Reproduce each of the following records without any deviation.

--- AVAILABLE RECORDS Enclosed Below ---

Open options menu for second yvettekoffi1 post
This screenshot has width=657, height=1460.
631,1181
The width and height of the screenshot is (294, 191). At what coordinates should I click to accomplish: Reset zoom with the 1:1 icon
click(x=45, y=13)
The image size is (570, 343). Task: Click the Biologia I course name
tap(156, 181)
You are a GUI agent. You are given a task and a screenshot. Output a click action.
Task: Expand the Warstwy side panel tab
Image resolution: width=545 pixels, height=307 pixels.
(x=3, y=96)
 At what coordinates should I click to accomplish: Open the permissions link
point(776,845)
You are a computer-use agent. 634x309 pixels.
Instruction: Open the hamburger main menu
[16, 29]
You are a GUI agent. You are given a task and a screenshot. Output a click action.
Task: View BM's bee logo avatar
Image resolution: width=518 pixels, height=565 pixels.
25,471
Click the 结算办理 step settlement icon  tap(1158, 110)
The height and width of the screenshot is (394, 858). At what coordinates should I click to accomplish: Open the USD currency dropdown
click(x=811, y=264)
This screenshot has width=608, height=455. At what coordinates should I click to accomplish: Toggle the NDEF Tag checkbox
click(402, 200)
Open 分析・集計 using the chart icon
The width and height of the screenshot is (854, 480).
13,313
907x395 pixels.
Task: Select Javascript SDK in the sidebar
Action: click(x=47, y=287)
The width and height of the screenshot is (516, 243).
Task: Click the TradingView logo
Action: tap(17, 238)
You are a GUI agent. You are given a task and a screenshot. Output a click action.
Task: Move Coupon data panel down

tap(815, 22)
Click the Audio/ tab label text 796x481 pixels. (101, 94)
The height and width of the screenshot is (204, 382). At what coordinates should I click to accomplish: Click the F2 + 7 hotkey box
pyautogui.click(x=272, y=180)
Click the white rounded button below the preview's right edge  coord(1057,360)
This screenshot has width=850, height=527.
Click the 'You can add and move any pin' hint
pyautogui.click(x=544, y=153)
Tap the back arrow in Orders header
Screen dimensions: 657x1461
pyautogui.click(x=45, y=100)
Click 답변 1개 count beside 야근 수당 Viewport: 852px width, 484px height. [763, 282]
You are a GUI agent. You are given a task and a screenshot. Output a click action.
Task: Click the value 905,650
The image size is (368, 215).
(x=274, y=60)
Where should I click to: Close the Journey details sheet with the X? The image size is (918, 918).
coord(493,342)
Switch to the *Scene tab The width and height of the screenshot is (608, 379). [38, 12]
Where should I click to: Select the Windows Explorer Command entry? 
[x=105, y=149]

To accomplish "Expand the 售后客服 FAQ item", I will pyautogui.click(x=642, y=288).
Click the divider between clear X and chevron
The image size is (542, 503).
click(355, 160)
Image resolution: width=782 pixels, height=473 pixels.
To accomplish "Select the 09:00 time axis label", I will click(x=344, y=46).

--- End of Enclosed AVAILABLE RECORDS ---

RESPONSE:
Open options menu for second yvettekoffi1 post
This screenshot has width=657, height=1460.
631,1181
The width and height of the screenshot is (294, 191). At what coordinates should I click to accomplish: Reset zoom with the 1:1 icon
click(x=45, y=13)
The image size is (570, 343). Task: Click the Biologia I course name
tap(156, 181)
You are a GUI agent. You are given a task and a screenshot. Output a click action.
Task: Expand the Warstwy side panel tab
Image resolution: width=545 pixels, height=307 pixels.
(x=3, y=96)
 At what coordinates should I click to accomplish: Open the permissions link
point(776,845)
You are a computer-use agent. 634x309 pixels.
Instruction: Open the hamburger main menu
[16, 29]
You are a GUI agent. You are given a task and a screenshot. Output a click action.
Task: View BM's bee logo avatar
Image resolution: width=518 pixels, height=565 pixels.
25,471
Click the 结算办理 step settlement icon  tap(1158, 110)
The height and width of the screenshot is (394, 858). At what coordinates should I click to accomplish: Open the USD currency dropdown
click(x=811, y=264)
This screenshot has width=608, height=455. At what coordinates should I click to accomplish: Toggle the NDEF Tag checkbox
click(402, 200)
Open 分析・集計 using the chart icon
The width and height of the screenshot is (854, 480).
13,313
907x395 pixels.
Task: Select Javascript SDK in the sidebar
Action: click(x=47, y=287)
The width and height of the screenshot is (516, 243).
Task: Click the TradingView logo
Action: tap(17, 238)
You are a GUI agent. You are given a task and a screenshot. Output a click action.
Task: Move Coupon data panel down

tap(815, 22)
Click the Audio/ tab label text 796x481 pixels. (101, 94)
The height and width of the screenshot is (204, 382). At what coordinates should I click to accomplish: Click the F2 + 7 hotkey box
pyautogui.click(x=272, y=180)
Click the white rounded button below the preview's right edge  coord(1057,360)
This screenshot has width=850, height=527.
Click the 'You can add and move any pin' hint
pyautogui.click(x=544, y=153)
Tap the back arrow in Orders header
Screen dimensions: 657x1461
pyautogui.click(x=45, y=100)
Click 답변 1개 count beside 야근 수당 Viewport: 852px width, 484px height. [763, 282]
You are a GUI agent. You are given a task and a screenshot. Output a click action.
Task: Click the value 905,650
The image size is (368, 215).
(x=274, y=60)
Where should I click to: Close the Journey details sheet with the X? The image size is (918, 918).
coord(493,342)
Switch to the *Scene tab The width and height of the screenshot is (608, 379). [38, 12]
Where should I click to: Select the Windows Explorer Command entry? 
[x=105, y=149]

To accomplish "Expand the 售后客服 FAQ item", I will pyautogui.click(x=642, y=288).
Click the divider between clear X and chevron
The image size is (542, 503).
click(355, 160)
Image resolution: width=782 pixels, height=473 pixels.
To accomplish "Select the 09:00 time axis label", I will click(x=344, y=46).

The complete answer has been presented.